══ Given entries

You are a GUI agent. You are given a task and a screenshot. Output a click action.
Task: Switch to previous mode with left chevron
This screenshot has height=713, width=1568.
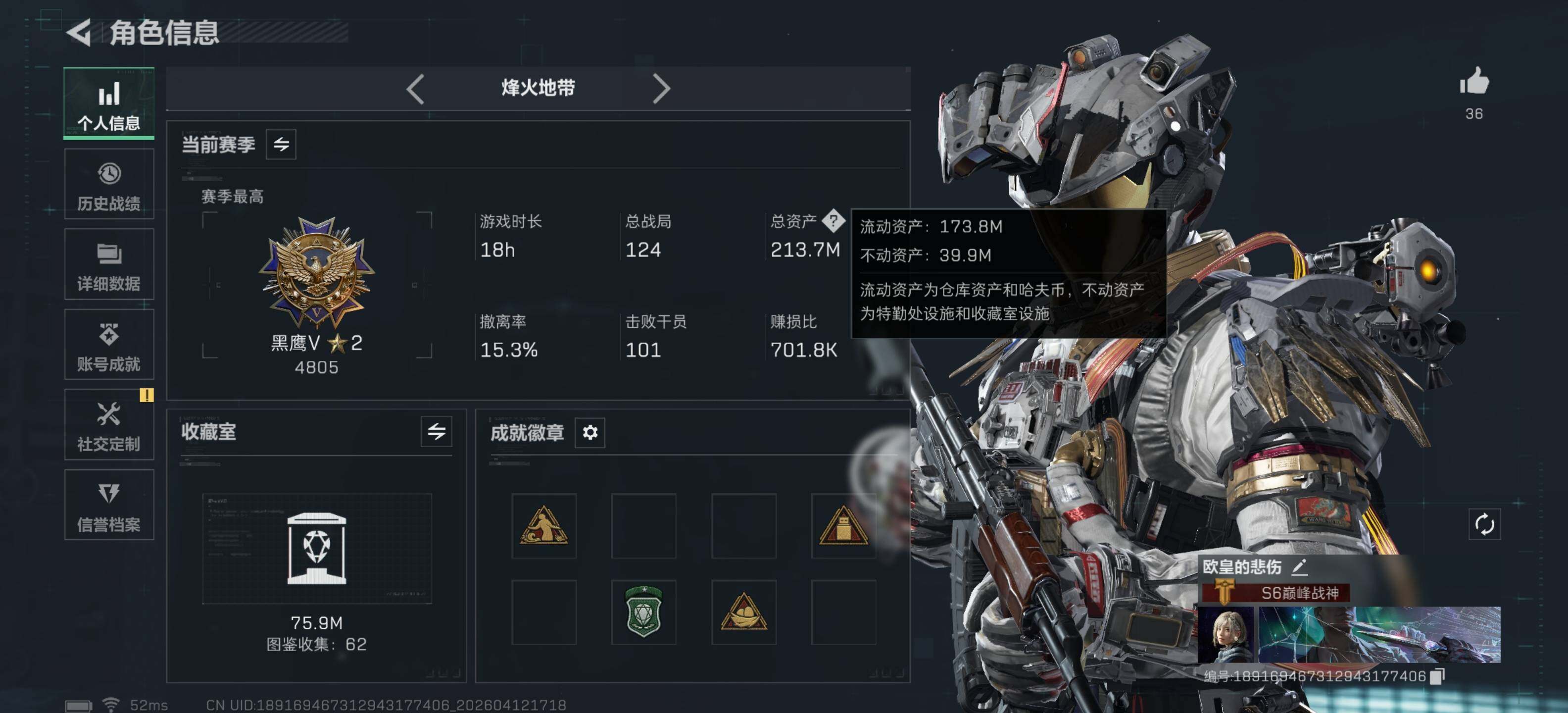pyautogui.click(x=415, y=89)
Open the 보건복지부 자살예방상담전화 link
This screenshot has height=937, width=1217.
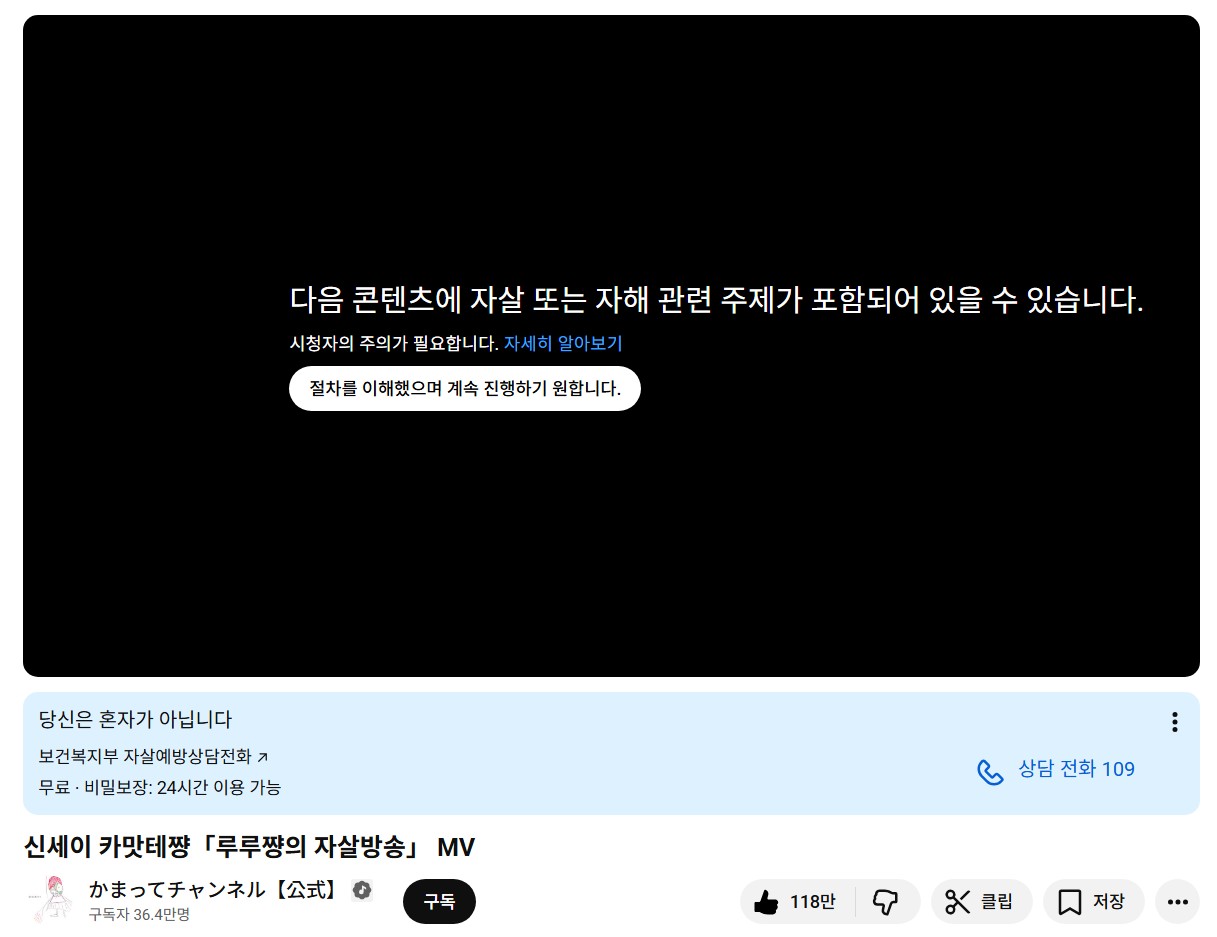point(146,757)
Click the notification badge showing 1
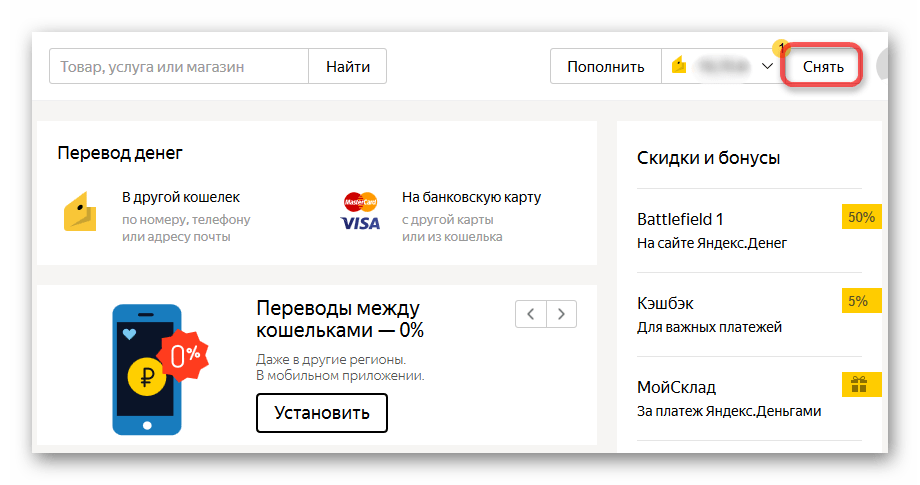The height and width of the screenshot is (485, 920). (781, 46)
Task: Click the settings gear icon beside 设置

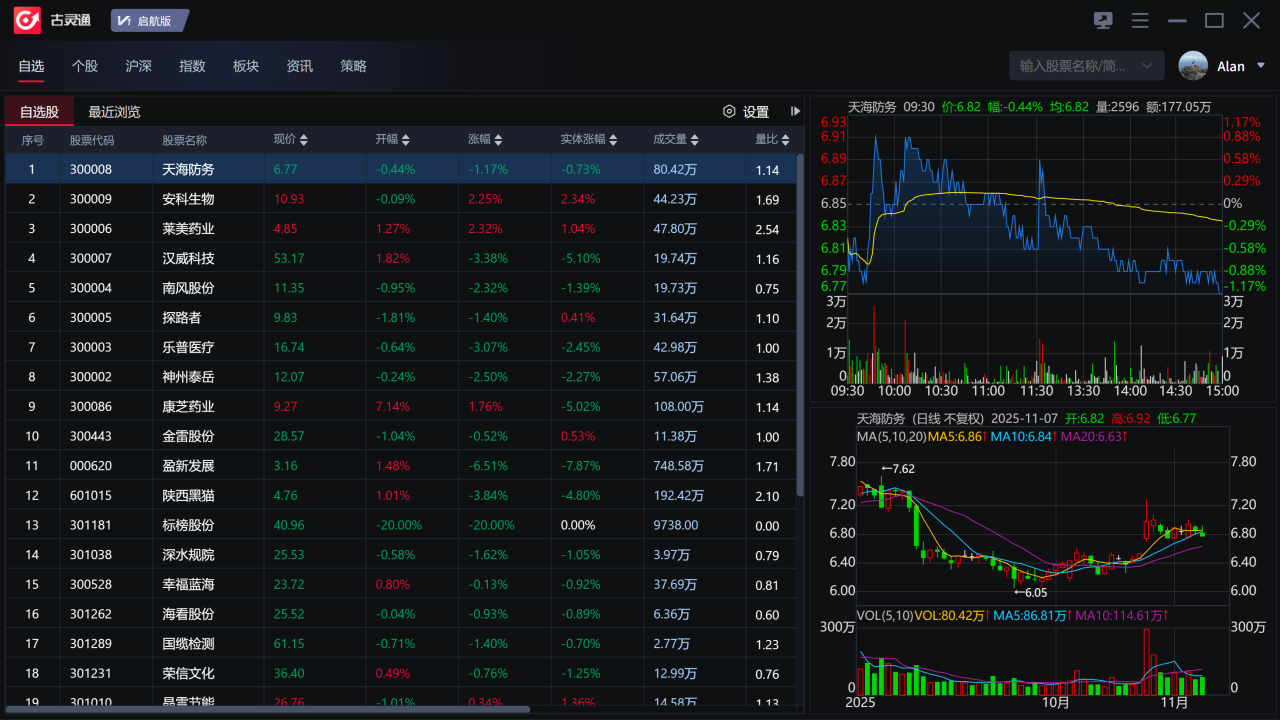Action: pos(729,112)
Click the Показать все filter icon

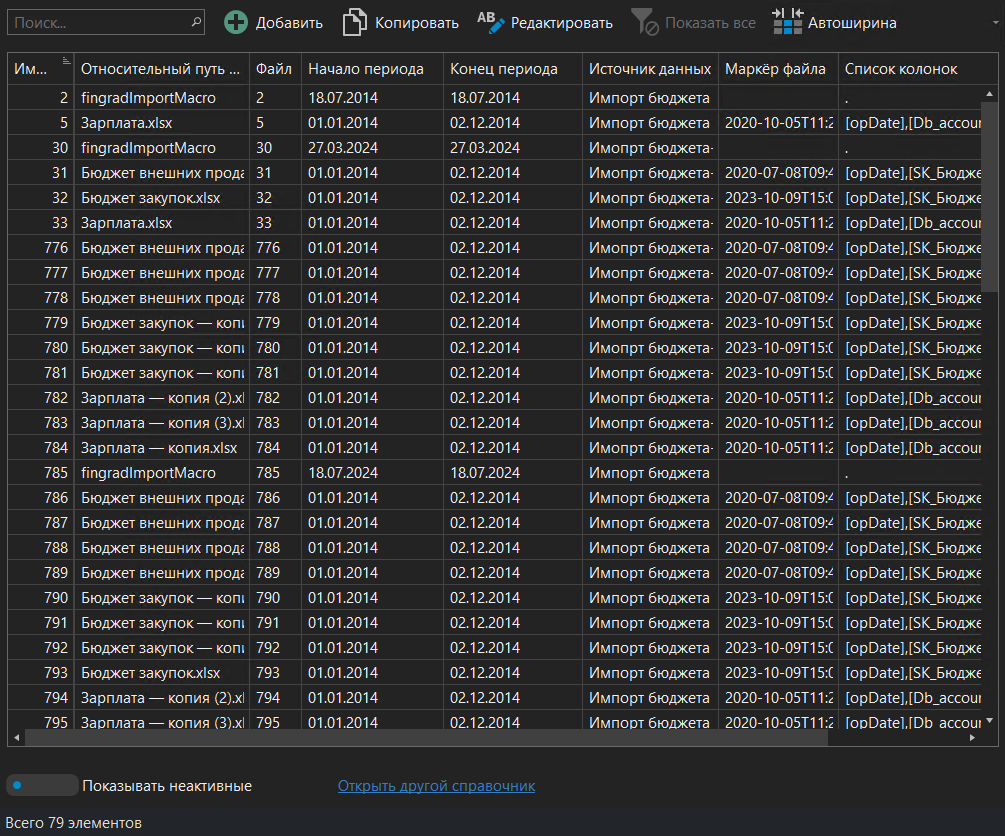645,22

════

Challenge: Rewrite all the records above, changing "icon" to "button" and keeping everything else the same. Omit the pictures from your answer.

Solution to this exercise:
You are a GUI agent. You are given a task and a screenshot. Output a click action.
Task: Switch to previous mode with left chevron
This screenshot has height=713, width=1568.
pyautogui.click(x=415, y=89)
Open the 보건복지부 자살예방상담전화 link
This screenshot has height=937, width=1217.
point(146,757)
Click the notification badge showing 1
The height and width of the screenshot is (485, 920). (781, 46)
Task: Click the settings gear button beside 设置

Action: pos(729,112)
Click the Показать все filter button

645,22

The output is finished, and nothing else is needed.